The 2015 Gorkha earthquake occurred on 25 April 2015 at 11:56 am NST (06:11:26 UTC) at a depth of approximately 8.2 km (5.1 mi) (which is considered shallow and therefore more damaging than quakes that originate deeper in the ground), with its epicentre approximately 34 km (21 mi) east-southeast of Lamjung, Nepal, lasting approximately fifty seconds. The earthquake was initially reported as 7.5 Mw by the United States Geological Survey (USGS) before it was quickly upgraded to 7.8 Mw

Using the step and data that you are now familiar with and the data from *2015_EQData.csv* showing the fatalities that would have resulted from the 2015 Gorkha earthquake if it had happened at night-time. The results suggest a total of ~36,000 people would have been killed, ~27,000 more than were actually killed by the daytime event.

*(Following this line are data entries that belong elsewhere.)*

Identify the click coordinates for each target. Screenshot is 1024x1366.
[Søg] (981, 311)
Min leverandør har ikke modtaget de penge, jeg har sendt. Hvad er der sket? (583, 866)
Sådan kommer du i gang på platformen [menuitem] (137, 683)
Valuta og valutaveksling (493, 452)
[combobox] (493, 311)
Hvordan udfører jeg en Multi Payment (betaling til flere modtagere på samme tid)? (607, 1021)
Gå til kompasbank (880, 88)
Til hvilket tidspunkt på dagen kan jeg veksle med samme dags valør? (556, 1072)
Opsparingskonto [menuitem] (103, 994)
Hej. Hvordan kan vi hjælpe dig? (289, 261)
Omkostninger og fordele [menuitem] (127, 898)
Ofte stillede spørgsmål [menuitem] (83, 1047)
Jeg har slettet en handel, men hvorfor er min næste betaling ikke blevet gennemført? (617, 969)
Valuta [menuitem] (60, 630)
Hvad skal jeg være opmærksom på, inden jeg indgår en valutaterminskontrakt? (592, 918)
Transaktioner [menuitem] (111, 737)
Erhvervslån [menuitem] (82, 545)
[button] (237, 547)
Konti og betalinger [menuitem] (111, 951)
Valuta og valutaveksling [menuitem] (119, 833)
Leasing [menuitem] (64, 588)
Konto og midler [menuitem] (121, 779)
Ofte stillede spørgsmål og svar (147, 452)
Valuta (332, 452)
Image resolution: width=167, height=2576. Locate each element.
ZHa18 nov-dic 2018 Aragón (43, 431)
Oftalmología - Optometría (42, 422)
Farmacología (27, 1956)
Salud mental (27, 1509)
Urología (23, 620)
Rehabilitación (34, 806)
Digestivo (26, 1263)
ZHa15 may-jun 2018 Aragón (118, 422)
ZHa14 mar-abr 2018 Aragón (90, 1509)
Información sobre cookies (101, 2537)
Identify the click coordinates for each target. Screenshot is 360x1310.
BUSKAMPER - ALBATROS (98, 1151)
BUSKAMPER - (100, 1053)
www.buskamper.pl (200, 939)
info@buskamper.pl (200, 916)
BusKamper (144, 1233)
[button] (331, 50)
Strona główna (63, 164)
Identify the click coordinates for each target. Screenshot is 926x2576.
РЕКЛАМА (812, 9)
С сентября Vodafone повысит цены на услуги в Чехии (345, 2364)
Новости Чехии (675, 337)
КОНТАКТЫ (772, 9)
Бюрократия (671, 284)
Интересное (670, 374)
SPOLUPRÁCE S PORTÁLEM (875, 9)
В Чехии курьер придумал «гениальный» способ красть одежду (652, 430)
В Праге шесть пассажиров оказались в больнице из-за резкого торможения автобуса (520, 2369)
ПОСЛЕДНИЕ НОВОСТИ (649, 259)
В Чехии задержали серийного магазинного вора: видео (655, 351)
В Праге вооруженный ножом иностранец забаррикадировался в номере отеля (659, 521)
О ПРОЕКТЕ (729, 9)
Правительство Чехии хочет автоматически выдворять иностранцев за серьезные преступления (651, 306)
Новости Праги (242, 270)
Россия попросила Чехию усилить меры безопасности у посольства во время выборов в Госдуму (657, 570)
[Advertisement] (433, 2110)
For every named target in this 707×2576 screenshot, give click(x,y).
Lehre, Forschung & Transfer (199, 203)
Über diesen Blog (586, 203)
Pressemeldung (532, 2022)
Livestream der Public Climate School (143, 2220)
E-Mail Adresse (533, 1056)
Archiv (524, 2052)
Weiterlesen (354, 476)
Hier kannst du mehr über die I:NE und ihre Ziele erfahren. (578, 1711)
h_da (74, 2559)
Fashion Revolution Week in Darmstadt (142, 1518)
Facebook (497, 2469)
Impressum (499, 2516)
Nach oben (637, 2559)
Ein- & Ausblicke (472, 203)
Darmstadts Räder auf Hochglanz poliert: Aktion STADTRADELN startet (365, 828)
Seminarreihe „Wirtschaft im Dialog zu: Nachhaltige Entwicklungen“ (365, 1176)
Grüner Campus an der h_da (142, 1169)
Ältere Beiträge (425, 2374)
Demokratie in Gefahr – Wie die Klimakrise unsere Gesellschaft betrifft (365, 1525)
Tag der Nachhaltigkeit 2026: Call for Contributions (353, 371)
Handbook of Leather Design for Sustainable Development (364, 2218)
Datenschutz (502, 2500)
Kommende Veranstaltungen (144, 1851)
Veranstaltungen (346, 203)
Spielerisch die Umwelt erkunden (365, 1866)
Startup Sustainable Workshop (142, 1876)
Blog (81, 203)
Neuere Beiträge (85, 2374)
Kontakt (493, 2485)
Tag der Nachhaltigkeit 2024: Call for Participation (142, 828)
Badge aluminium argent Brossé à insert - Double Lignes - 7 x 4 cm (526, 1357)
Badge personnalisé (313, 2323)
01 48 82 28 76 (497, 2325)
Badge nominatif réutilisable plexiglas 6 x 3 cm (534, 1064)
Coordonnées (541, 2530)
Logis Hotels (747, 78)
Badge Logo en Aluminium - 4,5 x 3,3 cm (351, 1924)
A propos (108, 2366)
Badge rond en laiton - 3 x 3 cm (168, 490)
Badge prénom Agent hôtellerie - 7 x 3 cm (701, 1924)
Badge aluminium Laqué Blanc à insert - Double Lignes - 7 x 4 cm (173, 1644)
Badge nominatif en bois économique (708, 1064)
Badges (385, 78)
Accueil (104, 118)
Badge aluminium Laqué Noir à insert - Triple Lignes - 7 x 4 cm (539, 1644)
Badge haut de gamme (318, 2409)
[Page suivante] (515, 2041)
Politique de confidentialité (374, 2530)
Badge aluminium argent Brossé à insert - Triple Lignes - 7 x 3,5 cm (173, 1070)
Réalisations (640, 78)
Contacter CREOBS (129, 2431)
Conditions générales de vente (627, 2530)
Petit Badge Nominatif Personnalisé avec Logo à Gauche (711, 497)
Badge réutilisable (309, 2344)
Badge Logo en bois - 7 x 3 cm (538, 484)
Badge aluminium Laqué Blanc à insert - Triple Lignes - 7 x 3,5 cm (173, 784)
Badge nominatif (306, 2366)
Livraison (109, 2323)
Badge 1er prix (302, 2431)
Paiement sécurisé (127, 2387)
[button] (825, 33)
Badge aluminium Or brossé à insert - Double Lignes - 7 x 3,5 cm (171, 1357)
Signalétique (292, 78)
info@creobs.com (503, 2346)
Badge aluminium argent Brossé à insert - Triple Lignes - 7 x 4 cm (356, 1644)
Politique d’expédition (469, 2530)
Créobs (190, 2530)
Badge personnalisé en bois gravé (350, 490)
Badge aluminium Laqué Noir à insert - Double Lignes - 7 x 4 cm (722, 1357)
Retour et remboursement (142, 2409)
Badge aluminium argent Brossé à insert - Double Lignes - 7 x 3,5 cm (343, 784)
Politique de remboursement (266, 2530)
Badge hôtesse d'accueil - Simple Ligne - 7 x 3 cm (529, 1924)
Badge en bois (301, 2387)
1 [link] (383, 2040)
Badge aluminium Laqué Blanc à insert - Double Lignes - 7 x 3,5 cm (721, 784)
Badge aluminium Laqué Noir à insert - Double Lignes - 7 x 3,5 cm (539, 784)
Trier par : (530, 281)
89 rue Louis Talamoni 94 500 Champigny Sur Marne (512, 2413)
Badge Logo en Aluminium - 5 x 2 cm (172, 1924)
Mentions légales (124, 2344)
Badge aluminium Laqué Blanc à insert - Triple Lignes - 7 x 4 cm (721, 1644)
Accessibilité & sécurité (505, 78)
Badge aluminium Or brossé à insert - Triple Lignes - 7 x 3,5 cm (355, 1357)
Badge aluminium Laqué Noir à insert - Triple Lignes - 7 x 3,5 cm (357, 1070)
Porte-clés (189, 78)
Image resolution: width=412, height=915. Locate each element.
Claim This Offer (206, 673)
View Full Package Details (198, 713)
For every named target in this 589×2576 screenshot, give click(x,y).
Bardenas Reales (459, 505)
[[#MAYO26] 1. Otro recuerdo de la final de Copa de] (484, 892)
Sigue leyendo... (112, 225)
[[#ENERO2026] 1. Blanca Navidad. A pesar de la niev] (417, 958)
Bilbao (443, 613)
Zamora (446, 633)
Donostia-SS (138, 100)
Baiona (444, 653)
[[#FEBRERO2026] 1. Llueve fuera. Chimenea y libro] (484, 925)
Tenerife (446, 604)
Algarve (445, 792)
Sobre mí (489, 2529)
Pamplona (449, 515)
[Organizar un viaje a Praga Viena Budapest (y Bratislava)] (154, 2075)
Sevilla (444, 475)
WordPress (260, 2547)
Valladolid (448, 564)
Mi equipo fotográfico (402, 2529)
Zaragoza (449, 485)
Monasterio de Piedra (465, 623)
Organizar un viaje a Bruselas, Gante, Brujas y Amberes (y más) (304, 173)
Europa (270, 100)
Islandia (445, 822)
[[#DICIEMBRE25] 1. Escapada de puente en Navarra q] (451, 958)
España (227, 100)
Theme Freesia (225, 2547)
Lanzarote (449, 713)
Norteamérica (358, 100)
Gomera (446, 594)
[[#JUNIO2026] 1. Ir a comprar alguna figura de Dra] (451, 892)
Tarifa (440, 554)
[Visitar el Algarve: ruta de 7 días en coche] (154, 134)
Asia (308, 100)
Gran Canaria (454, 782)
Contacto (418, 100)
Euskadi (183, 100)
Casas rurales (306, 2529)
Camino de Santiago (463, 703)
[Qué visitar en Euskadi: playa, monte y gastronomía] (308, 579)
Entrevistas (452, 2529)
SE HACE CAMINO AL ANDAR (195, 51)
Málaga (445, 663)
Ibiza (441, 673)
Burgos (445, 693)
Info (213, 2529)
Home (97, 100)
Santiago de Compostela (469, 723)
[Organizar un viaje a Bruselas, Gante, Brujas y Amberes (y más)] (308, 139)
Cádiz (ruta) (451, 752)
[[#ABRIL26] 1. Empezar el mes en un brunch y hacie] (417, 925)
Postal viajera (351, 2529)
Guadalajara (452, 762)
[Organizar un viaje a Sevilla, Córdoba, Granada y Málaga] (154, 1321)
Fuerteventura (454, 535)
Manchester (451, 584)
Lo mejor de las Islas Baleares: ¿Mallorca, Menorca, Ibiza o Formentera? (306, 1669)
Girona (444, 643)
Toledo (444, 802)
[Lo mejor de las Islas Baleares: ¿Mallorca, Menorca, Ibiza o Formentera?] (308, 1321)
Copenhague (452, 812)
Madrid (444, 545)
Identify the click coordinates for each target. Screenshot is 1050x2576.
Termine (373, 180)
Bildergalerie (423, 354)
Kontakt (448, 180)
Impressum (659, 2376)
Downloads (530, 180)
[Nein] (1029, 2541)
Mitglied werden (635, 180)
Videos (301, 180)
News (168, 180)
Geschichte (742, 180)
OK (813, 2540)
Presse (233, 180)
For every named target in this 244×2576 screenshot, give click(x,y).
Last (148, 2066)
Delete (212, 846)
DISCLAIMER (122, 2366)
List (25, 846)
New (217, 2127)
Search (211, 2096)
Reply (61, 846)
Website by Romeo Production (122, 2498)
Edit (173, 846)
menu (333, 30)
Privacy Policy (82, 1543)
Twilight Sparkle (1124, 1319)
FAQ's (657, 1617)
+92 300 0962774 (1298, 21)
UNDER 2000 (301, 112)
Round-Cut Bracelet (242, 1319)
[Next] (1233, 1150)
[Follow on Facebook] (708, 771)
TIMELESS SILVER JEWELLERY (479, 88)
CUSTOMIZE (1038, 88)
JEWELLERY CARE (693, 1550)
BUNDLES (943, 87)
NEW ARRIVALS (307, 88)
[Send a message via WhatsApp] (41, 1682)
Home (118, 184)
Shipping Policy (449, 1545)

Here are some functions that could prove useful for your assignment.

```
# Load 2015 data
eq2015 = pd.read_csv("2015_EQData.csv")

# merging two dataset by using:
merge = vdc_stats.merge(eq2015, left_on='VDC_NAME', right_on='VDC')

```

Please refer to the beginning of this notebook for the assignment tasks. Feel free to use your notebook or QGIS to create maps and plots (you can use screenshots to easily copy to your external document).